* BEGIN Material supplied *

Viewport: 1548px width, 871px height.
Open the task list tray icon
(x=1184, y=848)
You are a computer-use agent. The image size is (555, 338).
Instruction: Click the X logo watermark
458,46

* END Material supplied *

- **To be done**
Write out these records line for line, with no changes.

- **Output below**
Viewport: 1548px width, 871px height.
Open the task list tray icon
(x=1184, y=848)
You are a computer-use agent. The image size is (555, 338).
Instruction: Click the X logo watermark
458,46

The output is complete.